* BEGIN Document text *

MPA:  Why do you continue to counsel past participants in the program? What is the value in doing so? Do you think there should be some follow-up opportunities for the mentee / the mentor?

Susan:  I continue to work with my mentee from last year, Ramona Givings, because I am committed to her as a person, not just as a program participant. Ramona and I have built a solid mentoring relationship that continues to benefit us both. Her goals for the program were not such that they could be accomplished in just one year, so it made sense to continue working on those goals together. For me, I derive personal satisfaction and pride in helping others and this is one way for me to achieve that.

MPA:  In your opinion, what is the value of the program?

Susan:  I have seen the program provide to mentees information and access to opportunities that would not exist otherwise. The information that mentees receive about the H&HS organization and about the job search is important. Even more valuable is what mentees learn about themselves through the process.

* END Document text *

Copy out the mentoring program interview word for word, from the first line to the last.

* BEGIN Stored rows *

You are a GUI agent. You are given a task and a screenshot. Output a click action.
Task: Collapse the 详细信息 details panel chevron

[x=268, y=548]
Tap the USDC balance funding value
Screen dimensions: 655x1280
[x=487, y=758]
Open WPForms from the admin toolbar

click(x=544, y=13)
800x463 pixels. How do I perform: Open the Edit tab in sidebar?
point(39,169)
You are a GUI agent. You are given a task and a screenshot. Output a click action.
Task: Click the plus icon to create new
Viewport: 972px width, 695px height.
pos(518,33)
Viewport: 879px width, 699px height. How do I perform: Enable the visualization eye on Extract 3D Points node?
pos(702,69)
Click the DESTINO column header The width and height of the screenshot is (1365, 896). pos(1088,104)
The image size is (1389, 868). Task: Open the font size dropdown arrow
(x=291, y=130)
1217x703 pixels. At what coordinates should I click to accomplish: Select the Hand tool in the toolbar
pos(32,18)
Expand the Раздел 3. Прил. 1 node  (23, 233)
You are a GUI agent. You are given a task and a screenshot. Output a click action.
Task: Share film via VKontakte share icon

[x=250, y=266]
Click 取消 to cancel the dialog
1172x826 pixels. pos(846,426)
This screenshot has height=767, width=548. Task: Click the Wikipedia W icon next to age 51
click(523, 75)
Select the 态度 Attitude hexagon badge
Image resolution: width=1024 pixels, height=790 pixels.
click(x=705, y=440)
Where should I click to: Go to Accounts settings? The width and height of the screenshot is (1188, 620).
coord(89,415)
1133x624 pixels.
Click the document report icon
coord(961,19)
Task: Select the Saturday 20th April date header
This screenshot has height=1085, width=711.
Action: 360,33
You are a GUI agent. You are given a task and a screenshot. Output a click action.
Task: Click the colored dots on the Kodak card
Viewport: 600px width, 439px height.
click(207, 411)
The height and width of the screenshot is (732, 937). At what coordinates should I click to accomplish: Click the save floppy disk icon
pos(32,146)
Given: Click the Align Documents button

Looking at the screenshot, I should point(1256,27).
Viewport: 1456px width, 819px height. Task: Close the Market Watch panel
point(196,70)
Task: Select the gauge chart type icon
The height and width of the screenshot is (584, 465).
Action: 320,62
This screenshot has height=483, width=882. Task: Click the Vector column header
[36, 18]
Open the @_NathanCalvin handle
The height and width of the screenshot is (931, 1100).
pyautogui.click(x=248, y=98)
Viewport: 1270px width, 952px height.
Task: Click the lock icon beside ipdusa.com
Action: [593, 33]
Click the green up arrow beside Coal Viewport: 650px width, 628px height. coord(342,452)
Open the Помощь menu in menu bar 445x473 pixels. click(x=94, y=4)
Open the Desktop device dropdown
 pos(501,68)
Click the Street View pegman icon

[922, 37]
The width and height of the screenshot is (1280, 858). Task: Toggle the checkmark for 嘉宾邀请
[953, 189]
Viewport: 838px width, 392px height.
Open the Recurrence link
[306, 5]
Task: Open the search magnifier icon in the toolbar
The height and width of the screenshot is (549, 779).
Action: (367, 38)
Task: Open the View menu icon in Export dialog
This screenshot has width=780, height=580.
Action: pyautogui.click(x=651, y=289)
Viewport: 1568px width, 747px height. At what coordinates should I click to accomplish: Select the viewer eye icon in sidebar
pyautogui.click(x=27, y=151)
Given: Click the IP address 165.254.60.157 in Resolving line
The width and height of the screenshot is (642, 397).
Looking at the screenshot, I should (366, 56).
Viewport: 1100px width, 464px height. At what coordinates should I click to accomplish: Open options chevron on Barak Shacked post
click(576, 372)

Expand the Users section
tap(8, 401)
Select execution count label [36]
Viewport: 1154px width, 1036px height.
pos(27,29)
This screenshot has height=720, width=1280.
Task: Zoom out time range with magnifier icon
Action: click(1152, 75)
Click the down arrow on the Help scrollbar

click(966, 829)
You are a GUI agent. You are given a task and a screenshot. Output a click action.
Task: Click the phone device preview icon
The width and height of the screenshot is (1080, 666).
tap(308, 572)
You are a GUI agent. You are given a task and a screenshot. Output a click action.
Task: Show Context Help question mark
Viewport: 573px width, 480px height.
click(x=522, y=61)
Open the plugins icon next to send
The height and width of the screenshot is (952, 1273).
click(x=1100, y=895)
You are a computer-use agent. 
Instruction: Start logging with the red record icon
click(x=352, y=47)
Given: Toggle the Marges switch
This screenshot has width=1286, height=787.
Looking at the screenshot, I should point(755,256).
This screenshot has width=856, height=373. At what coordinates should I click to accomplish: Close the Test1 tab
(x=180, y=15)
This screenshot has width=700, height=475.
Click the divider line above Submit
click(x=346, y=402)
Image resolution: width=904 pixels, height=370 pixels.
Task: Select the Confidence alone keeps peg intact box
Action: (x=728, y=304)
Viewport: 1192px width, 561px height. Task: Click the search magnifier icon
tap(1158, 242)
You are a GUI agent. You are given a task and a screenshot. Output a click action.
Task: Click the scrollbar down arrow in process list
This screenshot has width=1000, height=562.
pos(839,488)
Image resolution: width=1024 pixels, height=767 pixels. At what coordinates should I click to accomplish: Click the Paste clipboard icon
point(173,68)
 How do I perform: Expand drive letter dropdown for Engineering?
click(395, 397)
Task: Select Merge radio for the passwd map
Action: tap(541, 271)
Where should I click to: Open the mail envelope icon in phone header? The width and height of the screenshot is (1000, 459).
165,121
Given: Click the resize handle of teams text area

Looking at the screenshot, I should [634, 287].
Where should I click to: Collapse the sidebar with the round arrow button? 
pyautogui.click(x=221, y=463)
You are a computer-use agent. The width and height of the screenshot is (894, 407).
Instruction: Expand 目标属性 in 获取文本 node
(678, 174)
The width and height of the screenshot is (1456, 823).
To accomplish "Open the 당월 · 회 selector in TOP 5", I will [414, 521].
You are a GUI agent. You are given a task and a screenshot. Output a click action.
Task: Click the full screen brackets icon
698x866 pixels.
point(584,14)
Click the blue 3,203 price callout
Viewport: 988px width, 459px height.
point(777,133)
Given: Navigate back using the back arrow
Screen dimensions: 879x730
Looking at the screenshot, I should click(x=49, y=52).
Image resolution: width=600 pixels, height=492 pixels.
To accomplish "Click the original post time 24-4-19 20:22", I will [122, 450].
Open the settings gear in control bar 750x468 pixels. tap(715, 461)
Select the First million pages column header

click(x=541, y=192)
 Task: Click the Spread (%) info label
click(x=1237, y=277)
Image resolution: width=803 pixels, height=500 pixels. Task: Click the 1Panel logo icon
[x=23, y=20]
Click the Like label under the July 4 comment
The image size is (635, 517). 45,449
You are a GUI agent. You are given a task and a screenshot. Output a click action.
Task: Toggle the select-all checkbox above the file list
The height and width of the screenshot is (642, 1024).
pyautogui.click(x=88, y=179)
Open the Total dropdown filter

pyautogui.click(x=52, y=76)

* END Stored rows *

▶ [Answer to the exercise]
MPA:  Why do you continue to counsel past participants in the program? What is the value in doing so? Do you think there should be some follow-up opportunities for the mentee / the mentor?

Susan:  I continue to work with my mentee from last year, Ramona Givings, because I am committed to her as a person, not just as a program participant. Ramona and I have built a solid mentoring relationship that continues to benefit us both. Her goals for the program were not such that they could be accomplished in just one year, so it made sense to continue working on those goals together. For me, I derive personal satisfaction and pride in helping others and this is one way for me to achieve that.

MPA:  In your opinion, what is the value of the program?

Susan:  I have seen the program provide to mentees information and access to opportunities that would not exist otherwise. The information that mentees receive about the H&HS organization and about the job search is important. Even more valuable is what mentees learn about themselves through the process.